The island looking to China for brides
Japan's population has been gradually ageing and shrinking for several years. Remote communities far from the big cities are feeling the changes most - places such as Shiraishi-jima, one of hundreds of small islands which dot the Seto Inland Sea.
In the classroom of a secondary school on a hill overlooking the Inland Sea, Sunao Amano is giving a talk with slides.
Outside it's a sultry summer's day. Swallows skim to and fro above the little fields of mulberry bushes.
The classroom windows are open and Amano's words of wisdom drift lazily out on the afternoon breeze, mingling with the plaintive calls of distant buzzards cruising on the thermals.
Amano is not a regular teacher. He's a local farmer who grows snow peas and squashes for a living. He's been invited to the school to describe the work he does, and maybe try to convince his audience that they too might one day make a living out of growing vegetables.
Amano's talk is a red-letter day for the school, an imposing two-storey building, complete with sports ground, gym and running track. All the pupils are there to listen. All eight of them. The entire seven-strong teaching staff has turned out too.
The little island of Shiraishi-jima is just a 20-minute ferry ride from the mainland port of Kasaoka. But the short hop from the hubbub and the hurly burly of Honshu's jam-packed south-eastern seaboard to the island's soft and languid silences is like a trip to a different world.
The island is roughly three miles long, and mile or so across. Its granite spine is a switchback range of steep forested hills crowned with rock formations sculpted by wind and rain. From the top there are spectacular views over the island spangled Inland Sea.
Amy Chavez was born and raised in the American state of Ohio. She came to Shiraishi 17 years ago, fell in love with the place, and has lived here ever since. She earns a living as a freelance writer and running a summer beach bar on the island's main strand. When Chavez first arrived on the island there were nearly 1,000 people living there.
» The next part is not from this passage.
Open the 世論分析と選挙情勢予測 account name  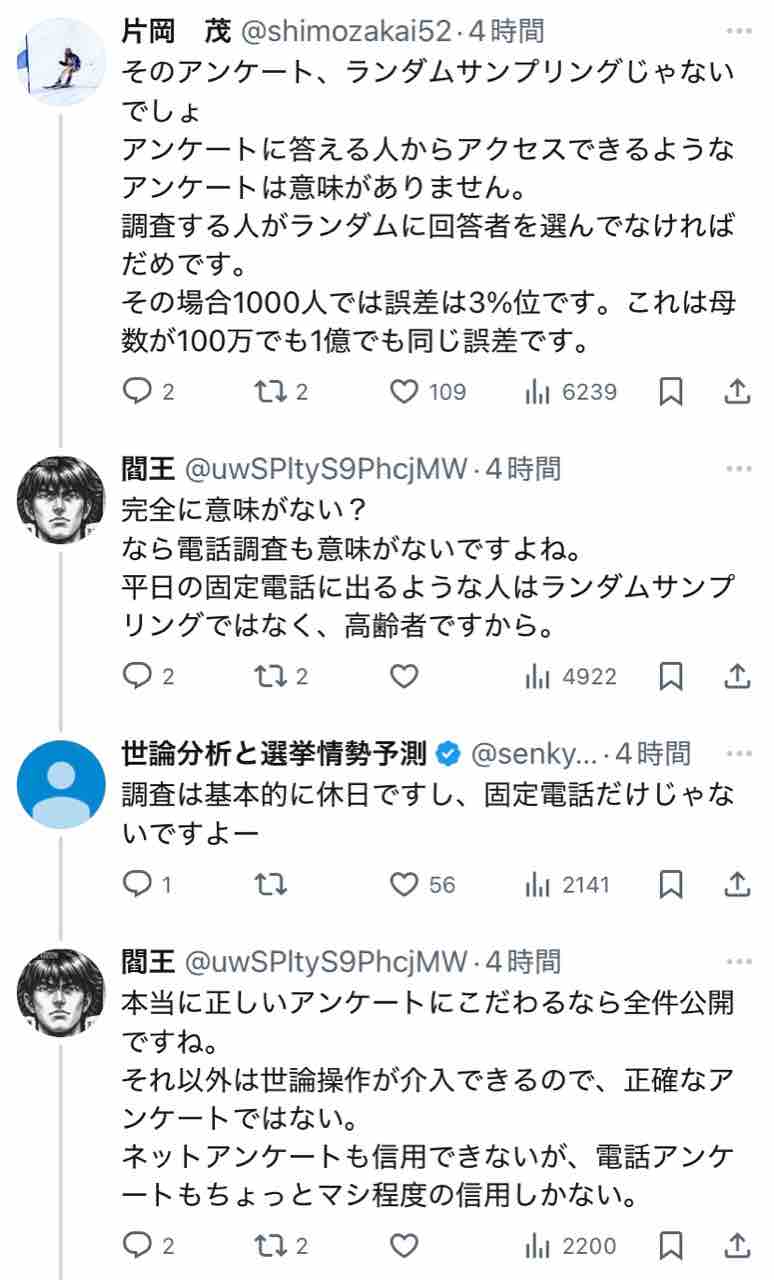click(x=274, y=752)
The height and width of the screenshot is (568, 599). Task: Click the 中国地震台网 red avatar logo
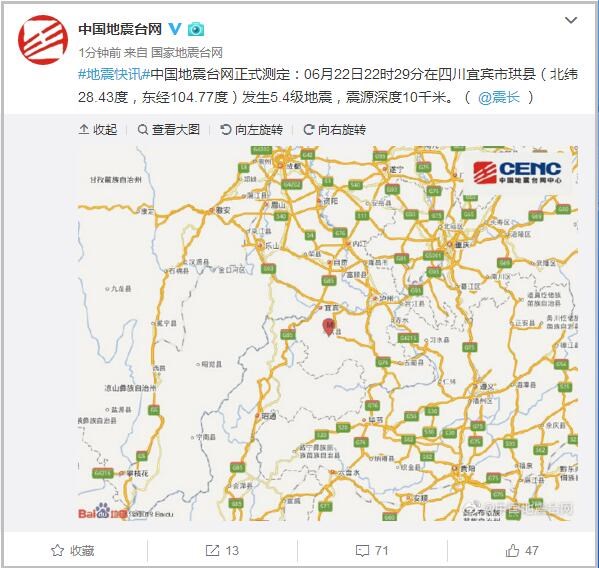[x=43, y=40]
Today there are just 570. Many of them are elderly.
In fact there are some people on the island who seem incredibly old. Gnarled and wizened with weather-beaten faces, the colour of teak, they look like ancient trees from a Japanese garden. But they're incredibly sprightly too. Out - at daybreak - hoeing their vegetable plots, or trundling their shopping trolleys at a rate of knots up the steep little lanes out of the village.
A comparative youngster is 68-year-old Taiko Amano. All of her 11 children have upped sticks and left the island, and Taiko is a widow. But she says she will never leave the island. Her house is the home of her dead husband's ancestors, and she must care for them. Besides she loves her island.
But people are leaving. In the village there are scores of houses where now only the ghosts of dead ancestors reside. Shuttered, they stand silent and empty.
Things might be different if there were job opportunities. There was once a stone quarry on the island. But that closed.
Fishing is the main occupation. A handful of fishing smacks sail out from the harbour - sea bream and Japanese Spanish mackerel are regular catches. But some of the island's fishermen have also been trawling for wives. Shiraishi-jima now has five Chinese brides, and they've had 11 children.
With more children running around, there's hope the threat to close the island's school may yet be fought off. Amy Chavez thinks closing the school would be a tipping point for the island, it would stop being a real community then. Should that matter? One more Japanese village which puts the shutters up?
The answer - as far as Chavez is concerned - is to be found as night falls on a patch of dusty gravel behind the village hall. To a drumbeat which has echoed here down the centuries, the villagers are practising a dance called the Shiraishi Odori. It commemorates a sea battle fought 800 years ago between rival clans in which it's said the Inland Sea turned crimson with the blood of the dead.
No other island in the Seto Sea has the dance for each island is unique. If Shiraishi-jima dies - its traditions and folk memories will die with it, and a tiny part of the planet's cultural DNA will have been lost forever.
Up at the school on the hill Amano gave his talk on the cultivation of snow peas, the walls are hung with photographs of happy looking students on school trips to Tokyo. The lure of the bright lights burns strongly for most young people, but hopefully Amano can persuade some of them there's a happy future to be had here on Shiraishi-jima.